__To do__
Could you extract the part of the Games for Change award nominees announcement below that runs between "Have questions for" and "for games for change.", inclusive, copying it word for word?

Get ready to play—the 2014 Games for Change Award nominees are here! Narrowed down from a field of over 140 titles, these eight finalists will compete for the winning prize across three categories: Most Innovative, Most Significant Impact, and Best Gameplay.

The winning games will be announced on April 23 at the 11th Anniversary Games for Change Festival, and one will be named Game of the Year, as the game that best represents all three categories.

You can register for the Games for Change Festival here.

Have questions for the developers of these nominated games? Leave them in the comments, so we can ask them in an upcoming series of interviews with the creators of these games for change.

Most Innovative Nominees

A screenshot from SoundSelf, which was nominated for the Most Innovative award.

These games best exemplify the use of creativity and technical experimentation in a manner that may pave new ways for games for change.

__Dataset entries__
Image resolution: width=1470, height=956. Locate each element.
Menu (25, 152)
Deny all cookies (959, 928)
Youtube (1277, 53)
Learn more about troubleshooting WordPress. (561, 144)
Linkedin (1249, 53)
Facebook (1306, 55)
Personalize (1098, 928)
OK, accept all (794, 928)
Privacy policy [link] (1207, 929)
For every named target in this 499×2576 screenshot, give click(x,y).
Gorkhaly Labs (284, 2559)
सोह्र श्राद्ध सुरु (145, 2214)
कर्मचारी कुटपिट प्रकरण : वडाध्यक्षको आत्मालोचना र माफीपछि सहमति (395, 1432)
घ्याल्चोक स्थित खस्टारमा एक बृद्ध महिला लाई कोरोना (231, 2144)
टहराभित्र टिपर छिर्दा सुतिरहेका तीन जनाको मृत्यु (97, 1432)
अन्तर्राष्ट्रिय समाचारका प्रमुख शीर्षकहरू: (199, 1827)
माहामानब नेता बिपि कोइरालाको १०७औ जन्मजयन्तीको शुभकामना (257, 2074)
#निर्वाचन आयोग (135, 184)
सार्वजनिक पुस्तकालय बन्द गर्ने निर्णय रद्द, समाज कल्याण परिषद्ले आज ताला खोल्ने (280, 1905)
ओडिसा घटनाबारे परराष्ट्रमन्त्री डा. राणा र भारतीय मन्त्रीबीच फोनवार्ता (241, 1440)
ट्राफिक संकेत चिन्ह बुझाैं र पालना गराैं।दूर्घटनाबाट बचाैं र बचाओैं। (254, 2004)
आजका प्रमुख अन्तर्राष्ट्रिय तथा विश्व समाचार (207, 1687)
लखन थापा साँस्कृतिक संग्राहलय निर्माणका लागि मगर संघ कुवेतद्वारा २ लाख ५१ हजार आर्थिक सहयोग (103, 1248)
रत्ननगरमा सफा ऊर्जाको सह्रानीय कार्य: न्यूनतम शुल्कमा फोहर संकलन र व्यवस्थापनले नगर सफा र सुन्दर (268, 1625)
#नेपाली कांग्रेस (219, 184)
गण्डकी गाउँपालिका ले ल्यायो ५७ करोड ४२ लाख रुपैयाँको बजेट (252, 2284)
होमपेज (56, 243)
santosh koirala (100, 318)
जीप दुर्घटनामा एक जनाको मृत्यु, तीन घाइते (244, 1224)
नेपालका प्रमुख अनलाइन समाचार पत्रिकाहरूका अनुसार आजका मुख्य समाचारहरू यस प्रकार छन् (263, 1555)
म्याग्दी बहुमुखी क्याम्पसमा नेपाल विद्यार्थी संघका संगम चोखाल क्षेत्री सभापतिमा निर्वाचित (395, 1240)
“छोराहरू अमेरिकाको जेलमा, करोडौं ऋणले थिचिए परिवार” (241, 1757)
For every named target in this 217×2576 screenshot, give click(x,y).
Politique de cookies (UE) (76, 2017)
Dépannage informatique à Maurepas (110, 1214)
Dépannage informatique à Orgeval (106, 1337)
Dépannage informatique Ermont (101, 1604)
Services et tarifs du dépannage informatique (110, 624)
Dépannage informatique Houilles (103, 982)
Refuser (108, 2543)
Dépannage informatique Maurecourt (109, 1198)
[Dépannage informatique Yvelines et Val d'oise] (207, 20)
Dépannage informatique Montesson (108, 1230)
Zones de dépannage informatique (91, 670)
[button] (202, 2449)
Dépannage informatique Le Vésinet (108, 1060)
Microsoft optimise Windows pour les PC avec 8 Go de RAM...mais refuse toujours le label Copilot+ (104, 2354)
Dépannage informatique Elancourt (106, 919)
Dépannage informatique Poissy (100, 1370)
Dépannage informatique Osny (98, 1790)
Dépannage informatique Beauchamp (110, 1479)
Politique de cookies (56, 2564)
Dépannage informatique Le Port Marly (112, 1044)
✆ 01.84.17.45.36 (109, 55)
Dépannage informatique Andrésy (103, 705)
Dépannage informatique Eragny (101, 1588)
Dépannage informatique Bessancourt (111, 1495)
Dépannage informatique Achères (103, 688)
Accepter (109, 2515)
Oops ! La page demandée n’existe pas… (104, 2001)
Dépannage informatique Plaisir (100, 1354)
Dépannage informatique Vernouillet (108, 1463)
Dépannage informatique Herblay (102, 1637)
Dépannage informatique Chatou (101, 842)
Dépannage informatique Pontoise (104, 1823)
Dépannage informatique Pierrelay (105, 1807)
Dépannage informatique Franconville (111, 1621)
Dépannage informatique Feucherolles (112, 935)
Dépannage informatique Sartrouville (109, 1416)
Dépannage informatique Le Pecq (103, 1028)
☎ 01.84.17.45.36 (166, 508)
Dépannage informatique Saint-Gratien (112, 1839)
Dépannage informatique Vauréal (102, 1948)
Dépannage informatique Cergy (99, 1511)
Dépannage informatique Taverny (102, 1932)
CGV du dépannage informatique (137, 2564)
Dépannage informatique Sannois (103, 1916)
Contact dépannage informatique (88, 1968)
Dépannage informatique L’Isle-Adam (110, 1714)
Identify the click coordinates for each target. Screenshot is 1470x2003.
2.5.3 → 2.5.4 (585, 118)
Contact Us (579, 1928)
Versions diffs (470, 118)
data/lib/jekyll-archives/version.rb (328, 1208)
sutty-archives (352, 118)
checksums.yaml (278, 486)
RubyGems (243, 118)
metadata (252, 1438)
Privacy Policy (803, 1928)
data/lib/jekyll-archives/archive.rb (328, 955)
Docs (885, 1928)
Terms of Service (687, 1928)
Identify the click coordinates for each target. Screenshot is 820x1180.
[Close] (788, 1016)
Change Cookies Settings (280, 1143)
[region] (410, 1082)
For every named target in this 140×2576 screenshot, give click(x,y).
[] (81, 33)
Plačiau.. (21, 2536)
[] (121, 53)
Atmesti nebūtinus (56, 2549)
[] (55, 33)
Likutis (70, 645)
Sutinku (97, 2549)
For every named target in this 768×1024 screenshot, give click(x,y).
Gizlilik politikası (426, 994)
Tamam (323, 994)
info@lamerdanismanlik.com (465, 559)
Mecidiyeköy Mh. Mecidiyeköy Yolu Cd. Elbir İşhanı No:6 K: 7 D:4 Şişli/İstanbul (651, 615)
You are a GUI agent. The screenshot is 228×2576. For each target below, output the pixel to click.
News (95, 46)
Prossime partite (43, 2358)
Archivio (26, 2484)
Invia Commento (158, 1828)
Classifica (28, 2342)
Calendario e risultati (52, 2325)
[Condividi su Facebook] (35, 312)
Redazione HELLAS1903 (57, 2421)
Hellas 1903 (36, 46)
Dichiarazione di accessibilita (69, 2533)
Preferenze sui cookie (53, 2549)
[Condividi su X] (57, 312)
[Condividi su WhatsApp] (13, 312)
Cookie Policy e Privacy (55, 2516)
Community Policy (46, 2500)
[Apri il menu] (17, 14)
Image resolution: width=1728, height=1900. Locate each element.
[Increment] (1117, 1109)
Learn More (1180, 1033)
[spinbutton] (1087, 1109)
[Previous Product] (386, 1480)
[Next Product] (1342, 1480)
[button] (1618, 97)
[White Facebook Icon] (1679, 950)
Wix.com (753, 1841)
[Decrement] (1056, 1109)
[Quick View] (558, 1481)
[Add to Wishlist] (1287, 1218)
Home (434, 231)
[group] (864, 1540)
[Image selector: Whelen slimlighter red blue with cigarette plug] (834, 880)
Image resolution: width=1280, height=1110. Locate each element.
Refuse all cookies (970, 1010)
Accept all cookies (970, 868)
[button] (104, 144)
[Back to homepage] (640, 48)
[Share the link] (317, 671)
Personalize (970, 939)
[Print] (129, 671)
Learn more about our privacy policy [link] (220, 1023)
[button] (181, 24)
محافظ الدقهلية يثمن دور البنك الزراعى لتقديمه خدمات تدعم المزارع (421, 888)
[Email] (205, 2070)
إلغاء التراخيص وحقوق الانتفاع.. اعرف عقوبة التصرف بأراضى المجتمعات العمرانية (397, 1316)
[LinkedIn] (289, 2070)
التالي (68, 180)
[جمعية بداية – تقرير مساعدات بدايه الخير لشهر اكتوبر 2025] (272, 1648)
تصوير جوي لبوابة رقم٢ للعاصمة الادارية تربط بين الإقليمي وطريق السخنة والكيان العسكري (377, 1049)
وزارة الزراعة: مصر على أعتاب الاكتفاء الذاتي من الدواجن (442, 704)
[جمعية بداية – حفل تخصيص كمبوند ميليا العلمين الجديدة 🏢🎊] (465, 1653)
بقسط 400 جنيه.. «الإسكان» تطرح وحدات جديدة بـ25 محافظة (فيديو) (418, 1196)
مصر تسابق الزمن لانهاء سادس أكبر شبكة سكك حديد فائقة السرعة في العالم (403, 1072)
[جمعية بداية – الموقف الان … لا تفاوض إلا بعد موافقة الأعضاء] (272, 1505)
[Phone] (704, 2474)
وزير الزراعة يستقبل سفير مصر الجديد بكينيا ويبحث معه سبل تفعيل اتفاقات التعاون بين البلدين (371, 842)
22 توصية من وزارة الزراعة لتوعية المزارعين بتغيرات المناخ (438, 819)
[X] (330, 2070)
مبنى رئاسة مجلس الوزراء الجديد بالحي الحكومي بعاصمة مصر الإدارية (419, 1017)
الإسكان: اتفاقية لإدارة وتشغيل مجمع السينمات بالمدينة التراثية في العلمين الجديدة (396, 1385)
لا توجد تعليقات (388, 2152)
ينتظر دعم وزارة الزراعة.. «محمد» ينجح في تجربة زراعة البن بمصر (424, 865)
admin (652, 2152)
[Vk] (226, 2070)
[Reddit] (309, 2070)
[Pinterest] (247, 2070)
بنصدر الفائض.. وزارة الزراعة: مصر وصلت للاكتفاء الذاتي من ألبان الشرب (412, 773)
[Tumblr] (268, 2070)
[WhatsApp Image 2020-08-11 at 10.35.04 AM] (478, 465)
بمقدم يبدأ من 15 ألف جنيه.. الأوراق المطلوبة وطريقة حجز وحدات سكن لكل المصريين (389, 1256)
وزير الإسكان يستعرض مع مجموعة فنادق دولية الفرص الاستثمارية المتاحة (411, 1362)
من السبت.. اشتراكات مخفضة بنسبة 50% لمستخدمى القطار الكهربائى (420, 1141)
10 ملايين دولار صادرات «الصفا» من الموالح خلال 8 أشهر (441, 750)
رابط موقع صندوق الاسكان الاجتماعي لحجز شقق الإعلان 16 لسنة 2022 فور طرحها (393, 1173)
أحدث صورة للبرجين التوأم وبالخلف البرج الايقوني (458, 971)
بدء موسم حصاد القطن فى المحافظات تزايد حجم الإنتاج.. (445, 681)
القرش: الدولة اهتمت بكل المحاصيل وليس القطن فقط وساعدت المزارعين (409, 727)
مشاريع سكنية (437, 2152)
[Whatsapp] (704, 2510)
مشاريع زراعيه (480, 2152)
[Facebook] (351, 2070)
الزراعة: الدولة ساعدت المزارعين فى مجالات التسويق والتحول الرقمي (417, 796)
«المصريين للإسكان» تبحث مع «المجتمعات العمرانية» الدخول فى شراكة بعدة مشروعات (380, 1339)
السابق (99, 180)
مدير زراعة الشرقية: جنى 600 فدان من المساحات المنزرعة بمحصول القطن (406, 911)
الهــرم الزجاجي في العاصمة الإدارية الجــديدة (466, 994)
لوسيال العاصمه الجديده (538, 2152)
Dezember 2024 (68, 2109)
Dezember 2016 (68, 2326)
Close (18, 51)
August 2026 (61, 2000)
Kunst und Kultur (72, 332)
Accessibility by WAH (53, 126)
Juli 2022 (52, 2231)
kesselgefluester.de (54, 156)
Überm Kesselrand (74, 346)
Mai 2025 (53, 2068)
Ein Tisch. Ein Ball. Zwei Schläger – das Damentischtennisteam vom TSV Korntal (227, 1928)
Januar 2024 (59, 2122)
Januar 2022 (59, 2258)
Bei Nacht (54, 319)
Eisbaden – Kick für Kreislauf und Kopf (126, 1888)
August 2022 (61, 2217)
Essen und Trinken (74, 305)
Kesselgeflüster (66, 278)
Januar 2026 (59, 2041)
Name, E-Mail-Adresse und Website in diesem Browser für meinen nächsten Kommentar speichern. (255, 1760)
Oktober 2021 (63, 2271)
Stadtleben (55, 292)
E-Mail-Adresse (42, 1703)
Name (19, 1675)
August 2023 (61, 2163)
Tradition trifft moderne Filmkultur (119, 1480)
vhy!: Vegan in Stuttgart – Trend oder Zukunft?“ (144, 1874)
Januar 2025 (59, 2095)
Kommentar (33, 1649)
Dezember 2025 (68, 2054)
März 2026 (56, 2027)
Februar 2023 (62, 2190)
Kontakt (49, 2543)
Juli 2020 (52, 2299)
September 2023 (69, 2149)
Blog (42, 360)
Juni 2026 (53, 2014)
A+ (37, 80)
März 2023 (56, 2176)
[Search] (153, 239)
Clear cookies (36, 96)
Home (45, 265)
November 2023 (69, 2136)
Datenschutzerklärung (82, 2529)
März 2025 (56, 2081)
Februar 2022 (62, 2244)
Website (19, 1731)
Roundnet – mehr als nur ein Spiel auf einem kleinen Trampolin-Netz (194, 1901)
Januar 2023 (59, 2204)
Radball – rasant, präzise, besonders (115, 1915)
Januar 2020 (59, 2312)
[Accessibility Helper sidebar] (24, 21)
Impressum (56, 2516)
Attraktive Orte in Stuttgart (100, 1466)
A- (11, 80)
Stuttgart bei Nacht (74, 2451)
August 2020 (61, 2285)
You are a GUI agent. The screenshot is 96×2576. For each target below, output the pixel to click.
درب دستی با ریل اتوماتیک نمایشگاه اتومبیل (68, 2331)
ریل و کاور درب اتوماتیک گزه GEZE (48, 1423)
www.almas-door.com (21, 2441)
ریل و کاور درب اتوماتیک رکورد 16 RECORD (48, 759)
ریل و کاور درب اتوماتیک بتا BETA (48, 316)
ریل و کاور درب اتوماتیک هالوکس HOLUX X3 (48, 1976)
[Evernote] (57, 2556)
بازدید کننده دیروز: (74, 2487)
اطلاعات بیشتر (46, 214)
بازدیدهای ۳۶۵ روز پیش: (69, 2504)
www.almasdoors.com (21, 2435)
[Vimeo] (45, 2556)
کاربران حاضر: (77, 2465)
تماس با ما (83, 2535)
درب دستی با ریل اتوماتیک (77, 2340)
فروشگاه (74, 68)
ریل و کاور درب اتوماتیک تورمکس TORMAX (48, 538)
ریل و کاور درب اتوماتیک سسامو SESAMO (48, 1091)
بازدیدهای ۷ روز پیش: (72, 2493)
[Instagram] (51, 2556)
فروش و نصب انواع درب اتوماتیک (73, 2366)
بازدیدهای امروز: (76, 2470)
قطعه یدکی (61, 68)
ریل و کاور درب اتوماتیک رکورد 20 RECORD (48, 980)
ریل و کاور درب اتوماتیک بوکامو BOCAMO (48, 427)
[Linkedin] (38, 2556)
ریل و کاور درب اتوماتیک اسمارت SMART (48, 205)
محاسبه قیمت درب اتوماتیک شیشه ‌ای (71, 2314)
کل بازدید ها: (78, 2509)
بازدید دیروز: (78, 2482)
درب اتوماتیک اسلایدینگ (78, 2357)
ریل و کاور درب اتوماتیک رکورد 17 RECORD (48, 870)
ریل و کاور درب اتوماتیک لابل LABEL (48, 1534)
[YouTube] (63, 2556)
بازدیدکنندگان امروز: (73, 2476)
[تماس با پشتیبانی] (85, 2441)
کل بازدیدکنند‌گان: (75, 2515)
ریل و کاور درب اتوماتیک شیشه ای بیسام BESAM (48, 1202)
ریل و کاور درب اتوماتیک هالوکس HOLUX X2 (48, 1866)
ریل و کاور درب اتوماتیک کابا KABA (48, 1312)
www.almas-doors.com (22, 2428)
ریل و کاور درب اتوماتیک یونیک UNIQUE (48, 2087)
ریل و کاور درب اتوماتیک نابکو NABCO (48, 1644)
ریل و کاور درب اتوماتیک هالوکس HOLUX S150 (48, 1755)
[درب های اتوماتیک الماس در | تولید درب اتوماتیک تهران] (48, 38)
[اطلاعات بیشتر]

__Task response__
Have questions for the developers of these nominated games? Leave them in the comments, so we can ask them in an upcoming series of interviews with the creators of these games for change.

Most Innovative Nominees

A screenshot from SoundSelf, which was nominated for the Most Innovative award.

These games best exemplify the use of creativity and technical experimentation in a manner that may pave new ways for games for change.